/qgis_scripts

A small collection of QGIS scripts to be used in the QGIS python console.

Primary LanguagePythonGNU General Public License v2.0GPL-2.0

QGIS Scripts

A small collection of QGIS scripts to be used in the QGIS python console.

custom_crs.py

The script defines functions that can be used in the QGIS python console to speed up the generation of custom projections for the region of interest, including:

  • Orthographic projection (i.e. view from space)
  • Satellite view (a.k.a. tilted perspective projection or general perspective)
  • Lambert azimuthal equal-area projection (LAEA)
  • Lambert conformal conic (LCC)
  • Albers equal-area conic projection
  • Robinson / Miller / Mollweide / Winkel Tripel or other projections centered on the Pacific or any custom longitude

Create custom CRS with functions

For example, the following line creates a custom CRS (and an autogenerated description of the CRS) that mimics the view of Peru from a satellite in a height of 5500 km above 25°S, 70°W, looking towards -20° from north direction with a tilt of 30° away from nadir (nice for small insets showing the area of interest):

crs, desc = crs_sat(-25, -70, h=5500000, azi=-20, tilt=30, setproject=True)
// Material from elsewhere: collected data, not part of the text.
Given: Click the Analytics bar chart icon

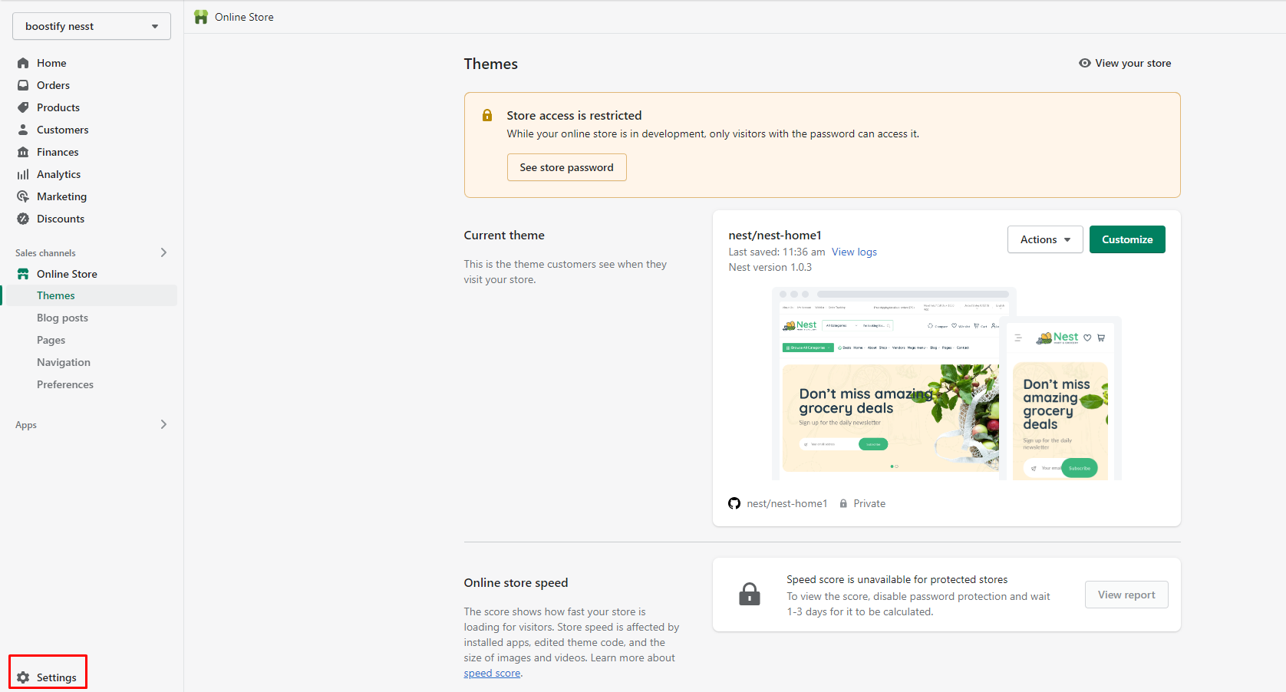Looking at the screenshot, I should tap(23, 174).
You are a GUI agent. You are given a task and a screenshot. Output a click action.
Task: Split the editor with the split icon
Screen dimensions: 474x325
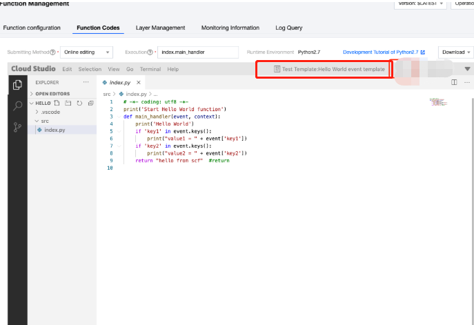tap(454, 82)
With setproject=True, the CRS of the project is set accordingly. This makes it very easy to adjust the values and to find the best angles. To save the CRS, pass the option savecrs=True while creating the custom crs or call the function save_crs(crs, desc) with an existing one.
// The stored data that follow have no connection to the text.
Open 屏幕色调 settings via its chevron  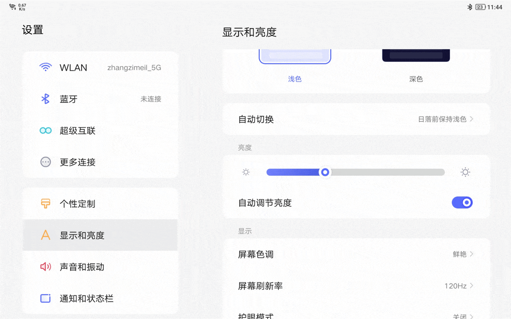(471, 254)
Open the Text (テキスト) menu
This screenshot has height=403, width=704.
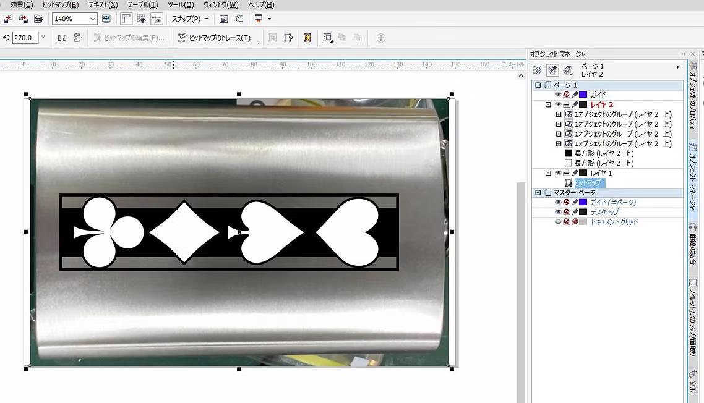(x=103, y=4)
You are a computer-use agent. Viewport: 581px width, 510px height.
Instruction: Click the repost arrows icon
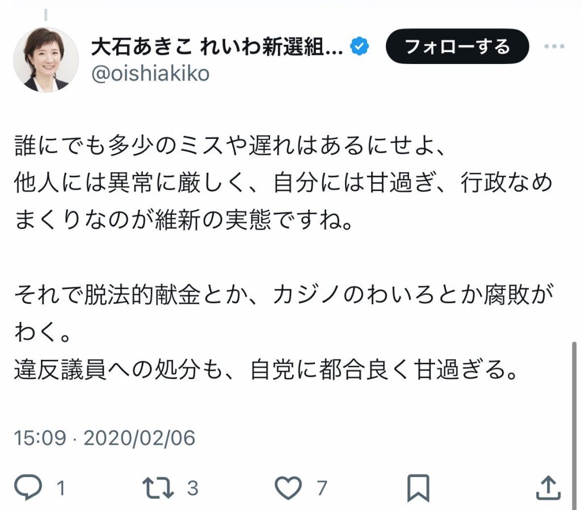pyautogui.click(x=158, y=487)
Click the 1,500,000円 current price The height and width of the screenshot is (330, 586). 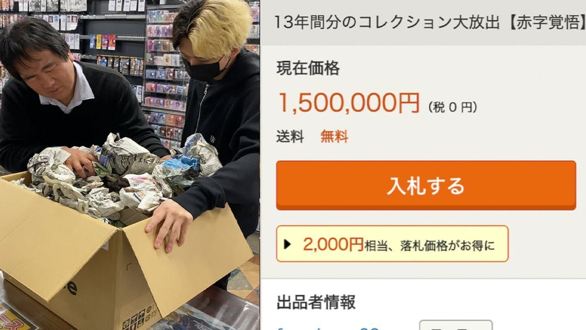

Create custom CRS tailored for an Area of Interest

The class AreaOfInterest() provides an alternative approach. To define your area of interest, either choose a layer comprising only your area (the layer extend will be used) or select some features of a vector layer (the bounding box of selected features will be used). Now initiate an instance of the class:

aoi = AreaOfInterest()

And create a Lambert azimuthal equal-area projection centered of the center of the area of interest with:

crs = aoi.laea()

It is possible to override certain attributes and to round the values. For an Albers projection with standard parallels rounded to 2 digits and longitude centered on 0°:

aoi.albers(lon_0=0, round_digits=2)

You can save the CRS that was created last as user CRS to be used in other projects:

aoi.save_crs()

The default is to automatically set the project CRS to any newly created CRS. To change this behavior, set

aoi.setproject = False

Get started

Simply run or import the script in the console and start to play with the functions in the console. For details see the autogenerated documentation.

load_dem.py

Always download the SRTM tiles you need to the same folder and use load_dem.py to load all tiles for the current map canvas. If tiles are missing, you will get a polygon layer "Missing DEM tiles" with the coverage and names of the missing tiles. If all tiles exist (and with more than 1 tile), the script generates a mosaic (a file projectname_DEM.vrt in the folder of the project) and only adds the mosaic (instead of individual tiles) to the project.

To use the script, open the python console in QGIS, open the script in the tabbed editor (icon on top of the console). Change the variable dem_folder with the path to your SRTM tiles. Click on the "run" button. (To use the script without the tabbed editor you might need to change the code and help the script to find srtm_grid.gpkg.)

The file srtm_grid.gpkg used by the script is based on the coverage shapefiles of the SRTM data (public domain, USGS), but with a style (transparency, labels) saved in the geopackage.

animation_month.py

The script speeds up the creation of animations if you have a layer for each month, with the number of the month in the layername. It sets the time range of layers to a month taken from the layer name. It sets the min and max values of the raster shaders for all layers to the lowest min and greatest max of all layers.

If you want to change the color ramp, change it on one layer and use copy_paste_this_ramp(layers) to copy the ramp from the active layer to all layers.

The month is extracted with a regular expression and you'll need to adjust the re pattern. This one works for data from WorldClim, with layer names ending with 01.tif etc. (01 for January):

re_pattern = r'(\d*).tif$'

In the lines below re_pattern, you can adjust the layer selection (in case you have more layers in the project).